SEATTLE (AP) — The Washington Supreme Court has narrowly upheld an $18 million fine levied against an association of large food brands that funneled dark money into a state political campaign.
The 5-4 decision Thursday found that the penalty against the Grocery Manufacturers Association — now known as the Consumer Brands Association — did not violate the U.S. Constitution’s ban on excessive fines.
The group, which included companies like Coca-Cola and Nestle, in 2013 collected $14 million from its members. It then contributed $11 million of that to help defeat a Washington state ballot initiative that would have required labeling of genetically engineered ingredients on food packaging.
The association failed to register as a political committee in the state, did not disclose which companies contributed the campaign money and filed no campaign-finance reports until after Attorney General Bob Ferguson sued.
As part of the lawsuit, the state uncovered evidence that one association executive noted during a meeting that having a pooled campaign account would “shield individual companies from public disclosure and possible criticism.”

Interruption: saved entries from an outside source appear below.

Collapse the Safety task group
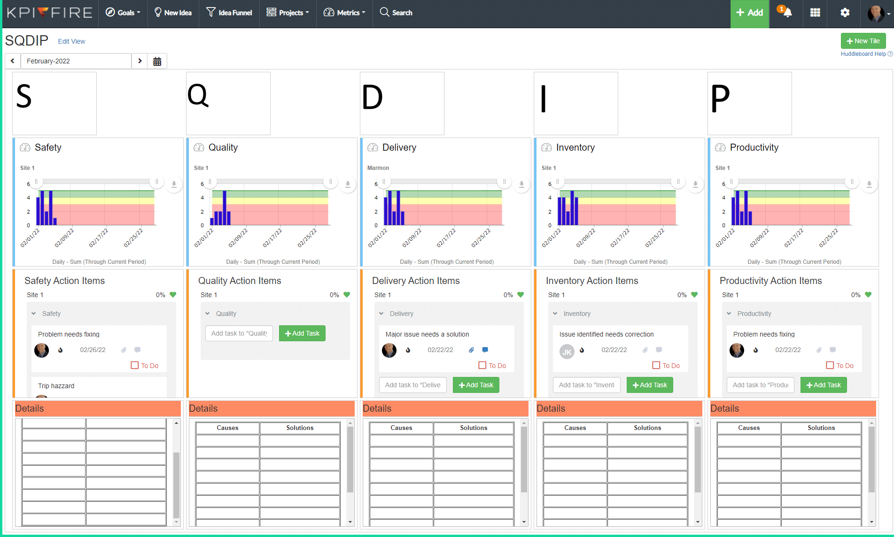This screenshot has height=537, width=894. (x=34, y=314)
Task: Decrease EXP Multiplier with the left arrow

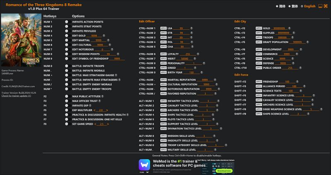Action: click(94, 110)
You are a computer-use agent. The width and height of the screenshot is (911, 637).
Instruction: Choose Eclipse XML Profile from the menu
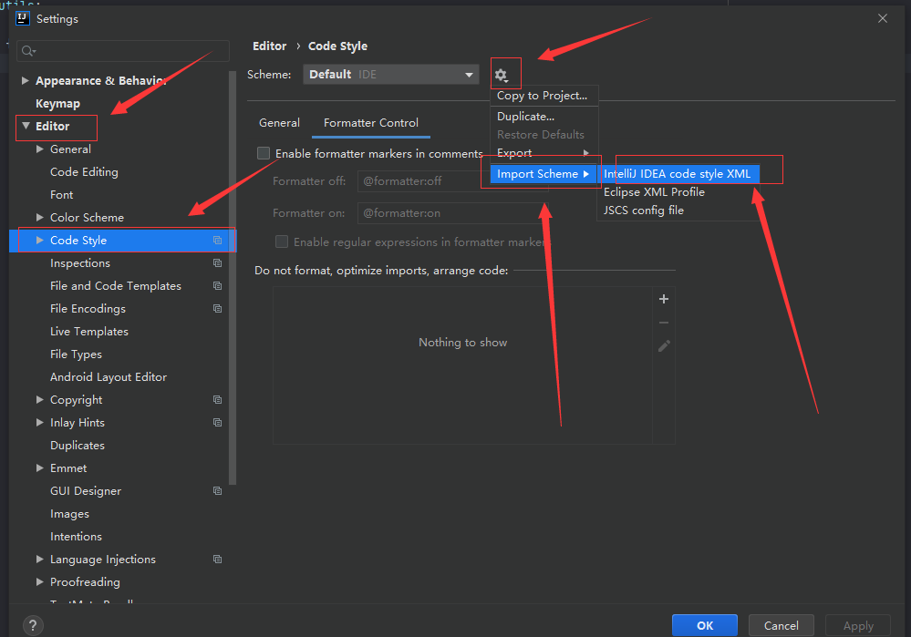coord(655,191)
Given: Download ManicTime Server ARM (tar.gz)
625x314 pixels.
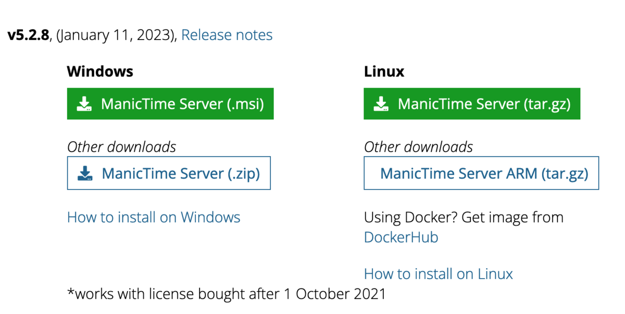Looking at the screenshot, I should [x=484, y=173].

“The GMA’s offense struck at the core of open elections,” Chief Justice Steven González wrote for the state supreme court’s majority. “The grave nature and broad extent of GMA’s offense suggests the penalty is not grossly disproportional.”
The dissenting justices, led by Justice Sheryl Gordon McCloud, said that the association’s failure to file campaign disclosure reports was serious for a reporting violation but that it was only a reporting violation. She called the $18 million penalty “grossly disproportionate” to that offense.
The justices previously found that the Grocery Manufacturers Association’s violations were intentional, but sent the case back to a lower court to determine whether the fine was excessive. The 8th Amendment to the U.S. Constitution prohibits excessive fines.
The GMO-labeling measure, known as Initiative 522, failed by a vote of 51% to 49%.